To analyze the inhibitory effect of hormone replacement therapy (HRT) on bone resorption, we measured urinary excretion of C-telopeptide (CTX) and N-telopeptide (NTX) of type I collagen as new markers of bone resorption and assessed their correlation with bone mineral density, in comparison with urinary pyridinoline (Pyr), deoxypyridinoline (D-Pyr) and hydoxyproline (Hpr). CTX and NTX, in addition to Pyr, D-Pyr, and Hpr, in urinary samples from 33 postmenopausal women with climacteric symptoms who were treated with 0.625 mg conjugate equine estrogen and 2.5 mg medroxyprogesterone acetate for 12 months were measured using ELISA for each telopeptide. Bone mineral density in the lumbar spine was also measured by dual energy X-ray absorptiometry. Similar to Pyr, D-Pyr, and Hpr, urinary excretions of CTX and NTX significantly decreased during the continuous administration of conjugate equine estrogen and medroxyprogesterone acetate for 12 months.

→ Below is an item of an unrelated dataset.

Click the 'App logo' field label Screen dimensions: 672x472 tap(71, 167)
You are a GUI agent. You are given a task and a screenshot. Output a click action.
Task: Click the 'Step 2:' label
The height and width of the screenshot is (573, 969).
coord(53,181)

The magnitudes of the reduction of CTX and NTX were significantly greater than those of Pyr, D-Pyr, and Hpr. CTX and NTX correlated well with Pyr, D-Pyr, and Hpr, and there was a good correlation between CTX and NTX. Unlike Pyr, D-Pyr, and Hpr, the pretreatment values of CTX and NTX correlated negatively with bone mineral density at baseline. These results suggest that, among the markers for bone resorption, the changes in CTX and NTX could be greater than those in Pyr, D-Pyr, and Hpr during HRT in postmenopausal women.